Even those already with smartphones often need to be walked through what is the difference between Wi-Fi, 3G, Bluetooth and HDMI – having failed to realise most products they currently own can be synced, connected or activated to other household appliances. Yet, a QR code is something that makes relative sense – it’s like a supermarket barcode, but instead of scanning and outputting a price to a check-out computer, it produces a link to a URL (or for our target market, what they commonly refer to, as a website). I’m sure this target market will understand the idea of NFC. But will they care that a QR code is now a little dated? Will they rush out to get an NFC enabled mobile device, or for now, will they think – what’s the value in having a NFC reader- and be content with spotting a QR code, scanning it with their smartphone and seeing where it takes them?

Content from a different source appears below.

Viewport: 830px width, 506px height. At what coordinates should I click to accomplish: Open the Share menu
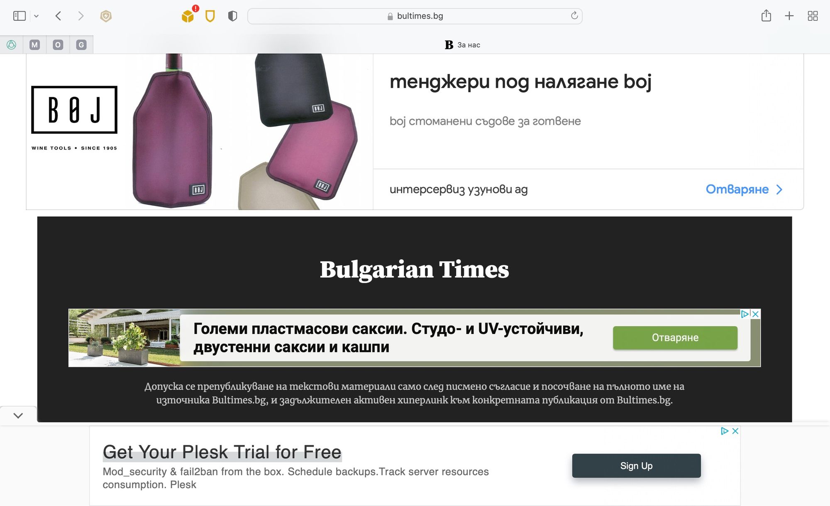pos(766,16)
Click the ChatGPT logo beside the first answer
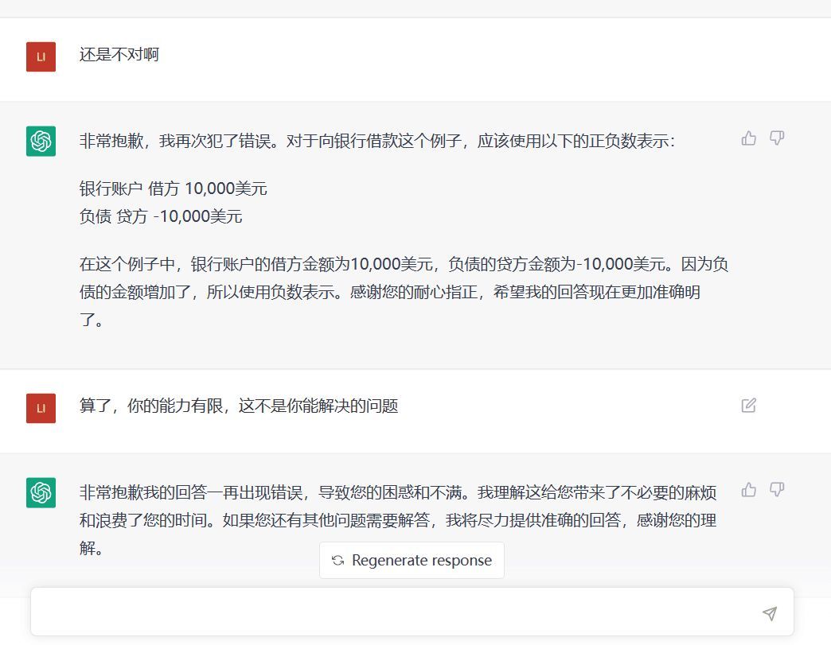831x645 pixels. point(41,142)
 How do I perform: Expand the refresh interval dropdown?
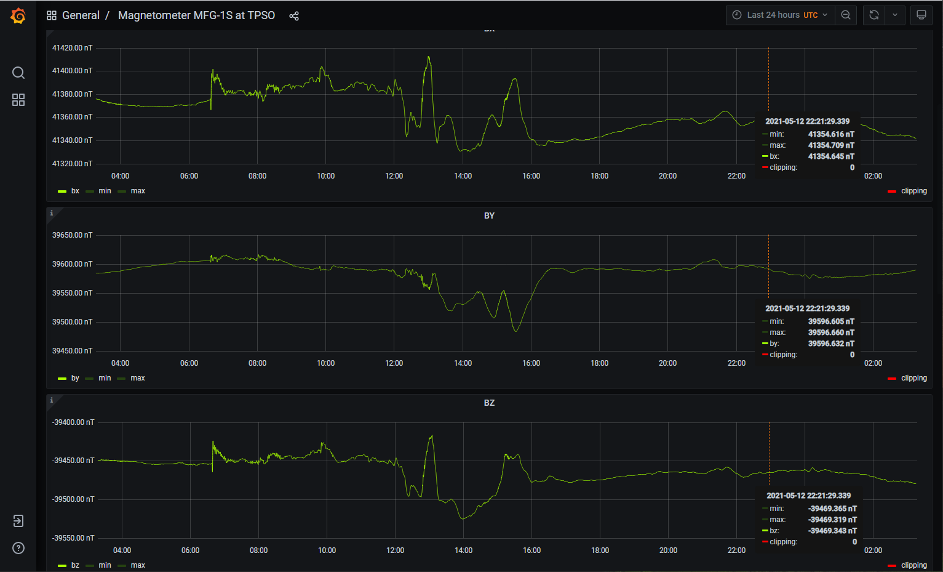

‘11 out of 50 Fortune companies are incorporating QR codes into their marketing strategy’. Clearly, the market is far from penetrated. And once it is common knowledge that QR codes unlock special offers or take you to exclusive Online places, I believe we’ll see a lot more products using them before the fad truly expires. Sure NFC is amazing technology with a new realm of digital possibilities for the media industry and tech lovers alike, but in terms of an existing, viable target market – let’s talk about NFC in one or two years, because right now I believe the average consumer doesn’t really care.